18. Individual A will contribute the Distributed Property to the capital of the New AE Trust for no consideration. Individual A will not elect in Individual A's return of income under Part I for the taxation year in which the contribution is made that the provisions of subsection 73(1) not apply to such contribution.
19. On the death of Individual A, the shares of Trustco will be transmitted to the executors of Individual A's Will.
19.1 After the Material Date, the Proposed Transactions described in Paragraphs 20 to 34 will be completed in the order presented below.
20. The share capital of Aco will be altered to create the New Aco Shares. The rights and restrictions attached to the New Aco Shares will provide that:
(a) the New Aco Shares will be redeemable and retractable preferred shares without par value;
(b) the aggregate redemption price of the New Aco Shares shall be equal to the fair market value of any consideration received by Aco in consideration for the issuance of such shares; and
(c) upon the issuance of the New Aco Shares, the directors of Aco shall add such amount as they shall determine to the stated capital account, provided that such amount shall not exceed the value of the consideration received for the issuance of such shares.
21. The XXXXXXXXXX Common shares of Aco held by the New AE Trust will be sub-divided into XXXXXXXXXX Common shares.
22. The New AE Trust and Aco will enter into the Aco Share Exchange Agreement whereby the New AE Trust will exchange the Subject Aco Shares for the New Aco Shares and $XXXXXXXXXX in cash.
23. On the issuance of the New Aco Shares, the directors of Aco shall add to the stated capital account of Aco maintained in respect of the New Aco Shares, an amount that is equal to the fair market value of the Subject Aco Shares less $XXXXXXXXXX .
24. The share capital of Bco will be altered to create the New Bco Shares. The rights and restrictions attached to the New Bco Shares will provide that:
(a) the New Bco Shares will be redeemable and retractable preferred shares without par value;
(b) the aggregate redemption price of the New Bco Shares shall be equal to the fair market value of any consideration received by Bco in consideration for the issuance of such shares; and
(c) upon the issuance of the New Bco Shares, the directors of Bco shall add such amount as they shall determine to the stated capital account, provided that such amount shall not exceed the value of the consideration received for the issuance of such shares.
25. The XXXXXXXXXX Class C Common shares of Bco held by the New AE Trust will be sub-divided into XXXXXXXXXX Class C Common shares.
26. The New AE Trust and Bco will enter into the Bco Share Exchange Agreement whereby the New AE Trust will exchange the Subject Bco Shares for the New Bco Shares and $XXXXXXXXXX in cash.
27. On the issuance of the New Bco Shares, the directors of Bco shall add to the stated capital account of Bco maintained in respect of the New Bco Shares, an amount that is equal to the fair market value of the Subject Bco Shares less $XXXXXXXXXX .

* Task description: Copy the ruling excerpt from the words "19. On the death" through the words "order presented below.", swapping "executors" for "administrators". The lines have no connection to the ruling excerpt.

* Recorded data:
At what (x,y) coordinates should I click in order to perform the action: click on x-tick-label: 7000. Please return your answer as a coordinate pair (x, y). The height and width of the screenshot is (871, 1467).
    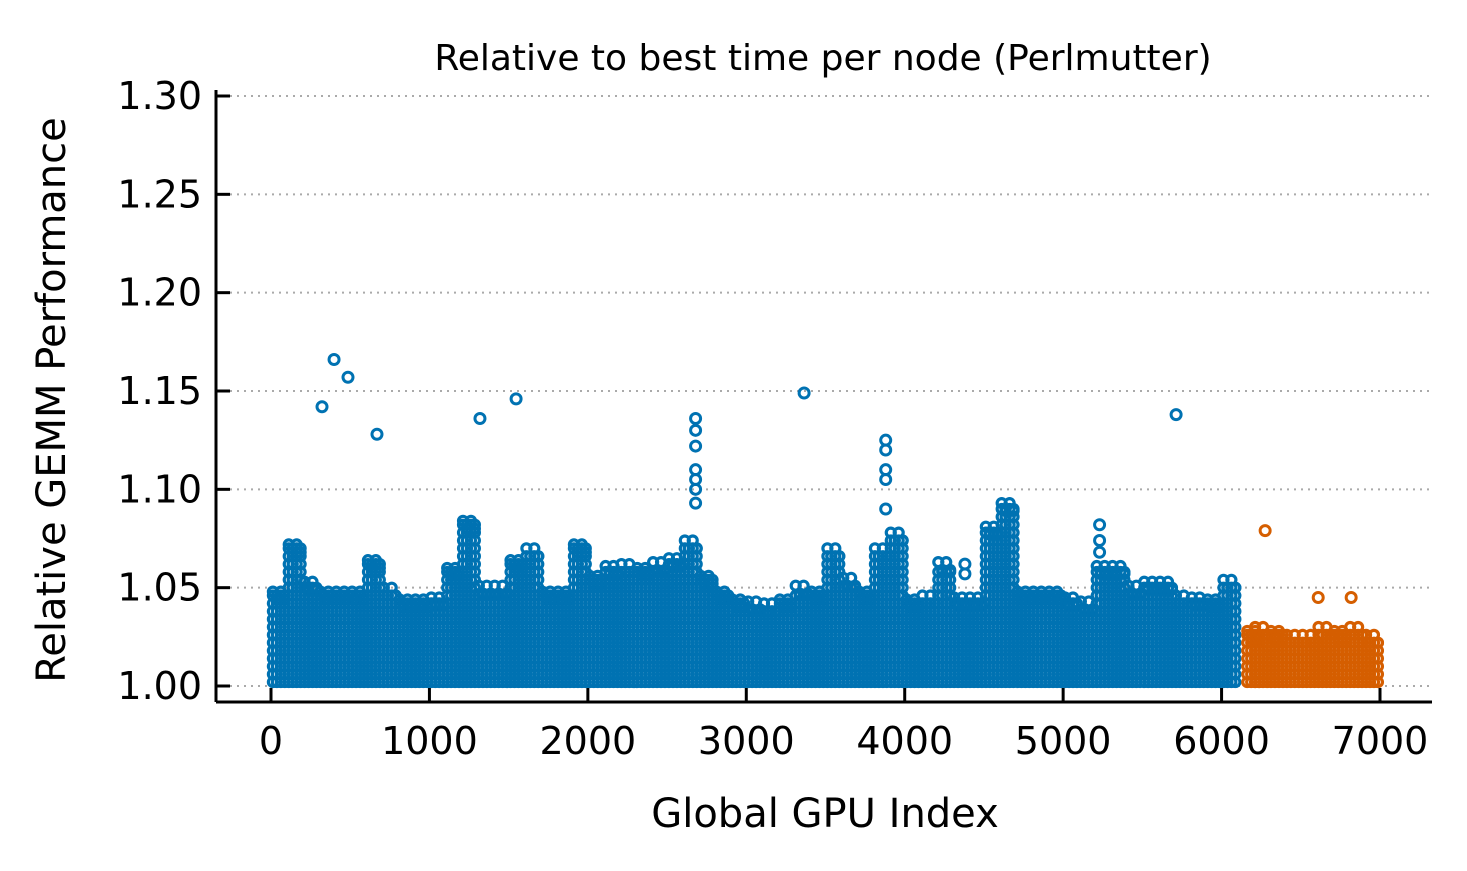
    Looking at the image, I should click on (1380, 741).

* Finished exercise:
19. On the death of Individual A, the shares of Trustco will be transmitted to the administrators of Individual A's Will.
19.1 After the Material Date, the Proposed Transactions described in Paragraphs 20 to 34 will be completed in the order presented below.